Nicholette Leanza, psychologist at LifeStance Health.

“Other people say I’m not going to try to excel because there’s no point,” said Durvasula. “There’s a futility people experience when they’re working in a narcissistic workplace where there’s a sense of why bother. You might be rewarding one person, and they may be continuing to do what they need to succeed, but you’re losing dozens, if not hundreds, of people who are sort of giving up en masse. Then you have attrition, and there is time and resource loss, so you may lose excellence, people who understand how the place works, expertise and engagement.”

And narcissists are not good team players either.

“They believe they’re smarter than everyone else and have unrealistic thoughts and expectations of others,” said Ferretti. “They also are more likely to blame others when things go wrong and avoid responsibility for their own issues. Narcissists also prefer to work on a team of one so delegating is very difficult for them.”

What to do about working with a narcissist?

In a lot of cases, the individual with narcissistic personality disorder probably won’t actually get fired. That’s in part because they don’t respond well to constructive criticism or negative feedback and would lose it if they were even put on a performance improvement plan. Ferretti suggests that people working with a narcissist be assertive and respond without reacting, ensuring that you are not enabling their behavior. Finding a way to make them think that your idea is their idea is also helpful.

And employers don’t usually want things to escalate. One reason for that is that narcissists are more likely to sue and account for a disproportionate amount of employment-related lawsuits. Research suggests that plaintiffs with this disorder may litigate longer and more persistently than others. Narcissists can’t fathom that they could be wrong and often become obsessed with seeking retribution and retaliation. 

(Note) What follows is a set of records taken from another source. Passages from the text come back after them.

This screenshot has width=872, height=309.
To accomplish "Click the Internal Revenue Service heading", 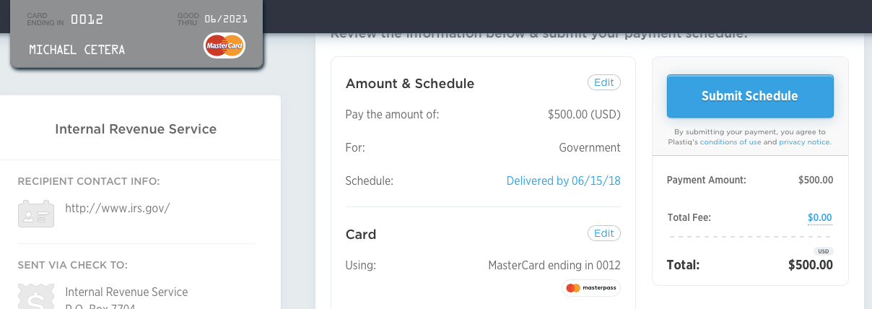I will [x=136, y=129].
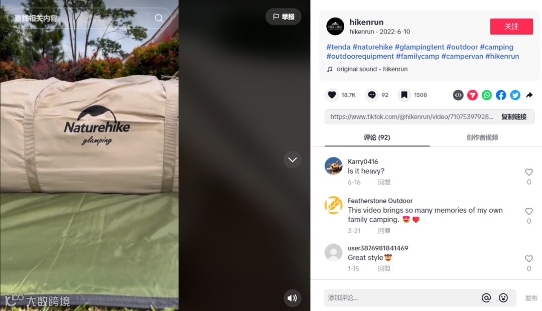Image resolution: width=542 pixels, height=311 pixels.
Task: Go to the next video with the chevron down
Action: (293, 160)
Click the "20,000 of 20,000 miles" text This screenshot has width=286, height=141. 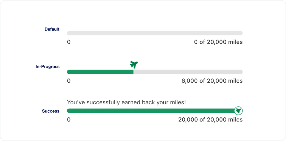pyautogui.click(x=210, y=120)
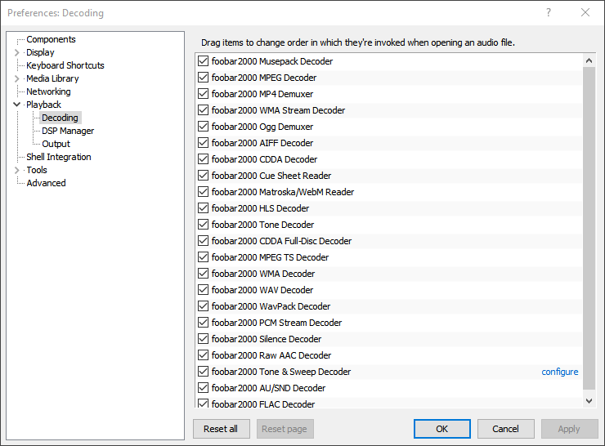Confirm with the OK button

(x=441, y=429)
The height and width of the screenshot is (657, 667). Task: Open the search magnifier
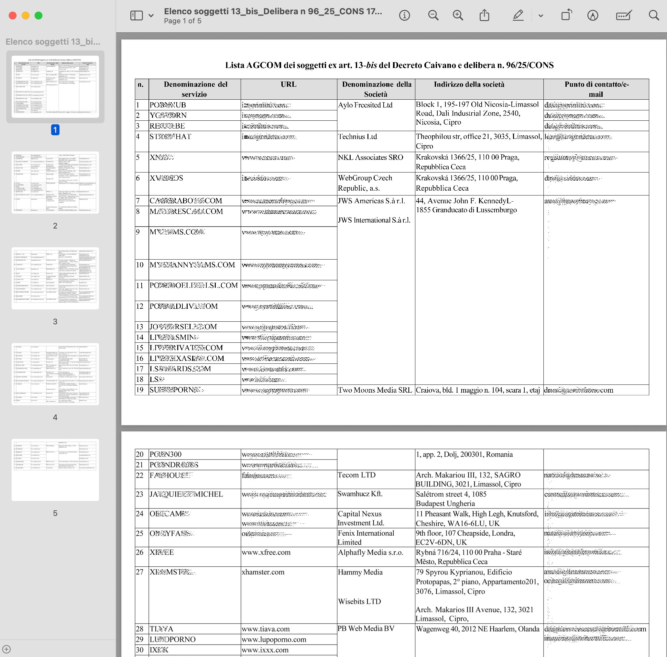654,16
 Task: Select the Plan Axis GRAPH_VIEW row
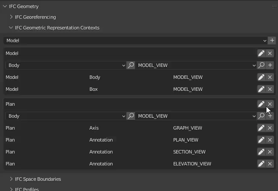(128, 128)
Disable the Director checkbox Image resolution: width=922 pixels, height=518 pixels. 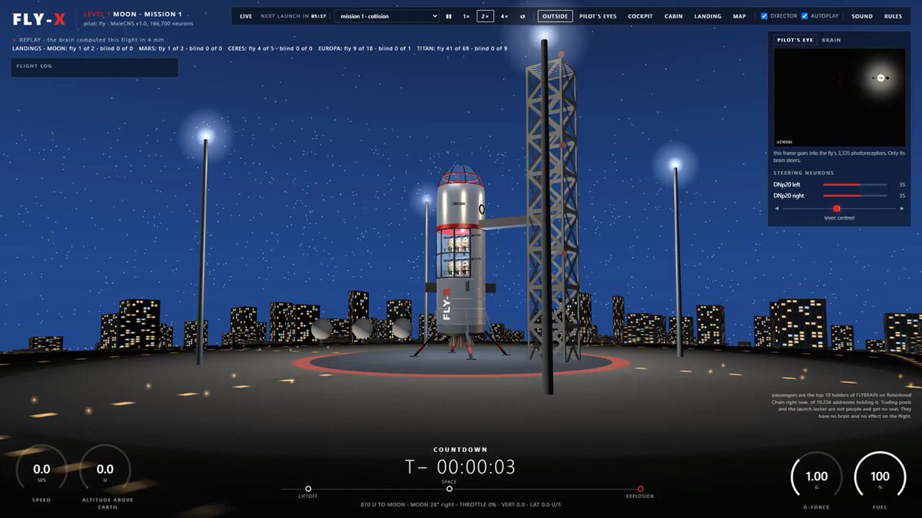pyautogui.click(x=764, y=16)
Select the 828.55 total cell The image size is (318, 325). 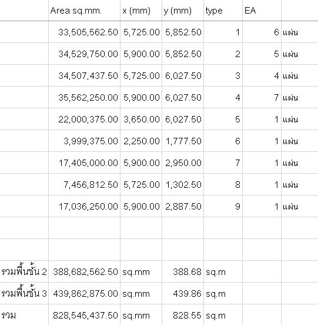(x=183, y=315)
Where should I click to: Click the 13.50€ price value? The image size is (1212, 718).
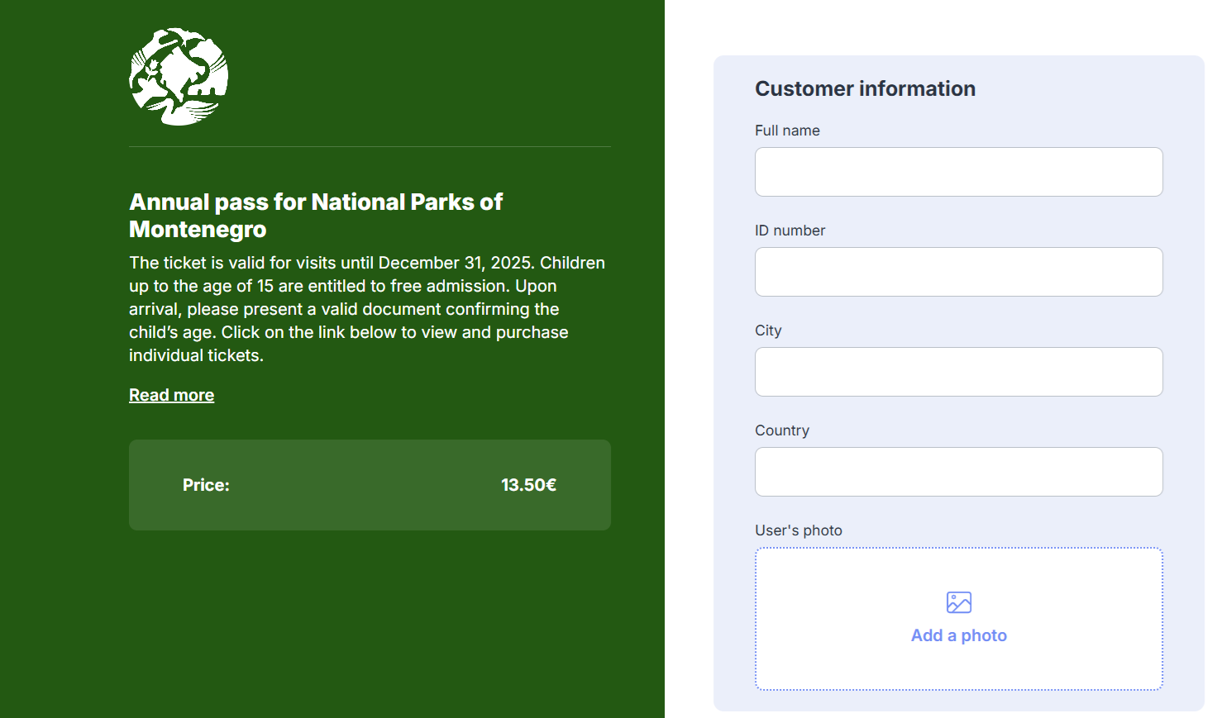pos(528,485)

“They tend to sue more because they want to get back at people and have revenge,” said Leanza. “More often than not, they’re going to try to sue for wrongful termination. They’re going to try to gaslight you that they didn’t do it, they’re the victim here. That’s the theme.”

Besides this, though, someone can’t be fired for being a narcissist. However, they can be fired for their behaviors. That’s why the experts we spoke with all said documentation is of utmost importance for anyone who is working with someone who might be a narcissist.  

And for working with this person on a daily basis, Leanza says similar tools that she’d suggest for toxic bosses or colleagues like implementing boundaries just don’t work here, unfortunately. Instead, she suggests trying to implement a “forcefield” as much as you can so that this person can’t impact your day-to-day work. Additionally, seek support systems and identify other people in your company who might also be impacted by working with this narcissist. Together, you can vent, have a reality check, un-gaslight yourselves, gather documentation together, and even consider finding new jobs if it becomes unbearable. Durvasula even recommends therapy for people who work, or worked, directly with a narcissist. 

“They’ll steal your idea and pitch it like it’s their own and if you go and confront them, they’re going to say, ‘what are you talking about?, I came up with that,’” said Leanza. “That can feel very personal. They don’t play by the same rules. Don’t take that personally. It’s not about you, this is them. This is what they do. Try to develop a bit of a forcefield and let it bounce off you as you’re trying to navigate the work environment.”